The bulk API accepts multiple operations in a single HTTP request. Each operation is two lines: an action line (index, create, update, delete) and a source line (the document body). OpenSearch processes the entire bulk request on the coordinating node, routes operations to the appropriate shards, and returns per-operation results.

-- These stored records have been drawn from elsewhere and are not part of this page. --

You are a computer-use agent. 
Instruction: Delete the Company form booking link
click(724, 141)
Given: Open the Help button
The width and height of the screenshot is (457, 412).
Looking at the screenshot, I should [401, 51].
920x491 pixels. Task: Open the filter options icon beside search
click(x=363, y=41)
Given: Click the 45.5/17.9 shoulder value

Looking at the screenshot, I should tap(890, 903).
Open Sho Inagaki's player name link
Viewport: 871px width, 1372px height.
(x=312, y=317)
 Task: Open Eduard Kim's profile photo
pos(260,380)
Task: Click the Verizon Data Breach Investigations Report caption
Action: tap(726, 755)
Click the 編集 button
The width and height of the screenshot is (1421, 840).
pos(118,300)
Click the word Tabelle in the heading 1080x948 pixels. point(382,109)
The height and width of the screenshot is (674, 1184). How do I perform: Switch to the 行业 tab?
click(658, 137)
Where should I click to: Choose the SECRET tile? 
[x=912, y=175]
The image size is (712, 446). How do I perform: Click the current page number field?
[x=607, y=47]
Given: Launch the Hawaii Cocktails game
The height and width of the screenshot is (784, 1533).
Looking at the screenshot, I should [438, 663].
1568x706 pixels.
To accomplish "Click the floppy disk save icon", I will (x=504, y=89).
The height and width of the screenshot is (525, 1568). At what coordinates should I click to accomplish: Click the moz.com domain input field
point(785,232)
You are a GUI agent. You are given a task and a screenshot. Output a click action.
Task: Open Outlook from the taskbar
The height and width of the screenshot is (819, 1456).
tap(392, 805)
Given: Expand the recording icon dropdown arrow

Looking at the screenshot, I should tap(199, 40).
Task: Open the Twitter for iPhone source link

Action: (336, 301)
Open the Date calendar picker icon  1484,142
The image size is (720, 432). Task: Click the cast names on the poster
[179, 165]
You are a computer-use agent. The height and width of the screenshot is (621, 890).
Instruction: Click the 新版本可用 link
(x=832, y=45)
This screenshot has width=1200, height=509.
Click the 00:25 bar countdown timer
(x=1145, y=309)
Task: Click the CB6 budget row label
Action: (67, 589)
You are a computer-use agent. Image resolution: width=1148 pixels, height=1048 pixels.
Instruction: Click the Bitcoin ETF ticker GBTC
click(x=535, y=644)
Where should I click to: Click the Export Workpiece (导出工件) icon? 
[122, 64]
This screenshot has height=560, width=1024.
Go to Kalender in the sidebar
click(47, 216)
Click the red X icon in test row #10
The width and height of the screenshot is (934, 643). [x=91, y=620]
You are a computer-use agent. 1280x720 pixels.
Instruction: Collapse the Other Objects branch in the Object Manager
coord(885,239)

The optimal bulk size balances three factors:

  • Network overhead. Small batches waste round-trip time. Each bulk request incurs HTTP overhead, routing computation, and translog fsync.
  • Memory pressure. Large batches consume heap memory on the coordinating node for the duration of the request. A 100MB bulk request holds 100MB of parsed JSON in memory.
  • Failure blast radius. If a bulk request fails (node crash, timeout), all operations in the batch must be retried.
// HARDENED: Adaptive bulk indexer with back-pressure handling

public class AdaptiveBulkIndexer {

    private final OpenSearchClient client;
    private static final int INITIAL_BATCH_SIZE = 500;
    private static final int MAX_BATCH_SIZE = 2000;
    private static final int MIN_BATCH_SIZE = 50;

    private int currentBatchSize = INITIAL_BATCH_SIZE;

    public void indexDocuments(String index, List<DocPage> documents)
            throws Exception {

        List<List<DocPage>> batches = partition(documents, currentBatchSize);

        for (List<DocPage> batch : batches) {
            BulkResponse response = indexBatch(index, batch);

            if (response.errors()) {
                long rejections = response.items().stream()
                    .filter(item -> item.error() != null &&
                        item.error().type().contains("rejected"))
                    .count();

                if (rejections > 0) {
                    // Back-pressure: reduce batch size and retry rejected items
                    currentBatchSize = Math.max(MIN_BATCH_SIZE,
                        currentBatchSize / 2);
                    List<DocPage> rejected = extractRejected(batch, response);
                    Thread.sleep(2000);  // Brief pause for queue drain
                    indexBatch(index, rejected);
                }
            } else {
                // No errors: gradually increase batch size
                currentBatchSize = Math.min(MAX_BATCH_SIZE,
                    currentBatchSize + 100);
            }
        }
    }

    private BulkResponse indexBatch(String index, List<DocPage> batch)
            throws IOException {
        BulkRequest.Builder builder = new BulkRequest.Builder()
            .index(index)
            .refresh(Refresh.False);

        for (DocPage doc : batch) {
            builder.operations(op -> op
                .index(idx -> idx
                    .id(doc.slug())
                    .routing(doc.tenantId())
                    .document(doc)
                )
            );
        }

        return client.bulk(builder.build());
    }
}

Merge Pressure

Every refresh operation creates a new segment. Segments accumulate until the merge policy selects groups for merging. During high-write workloads, segments are created faster than they can be merged. This is merge pressure.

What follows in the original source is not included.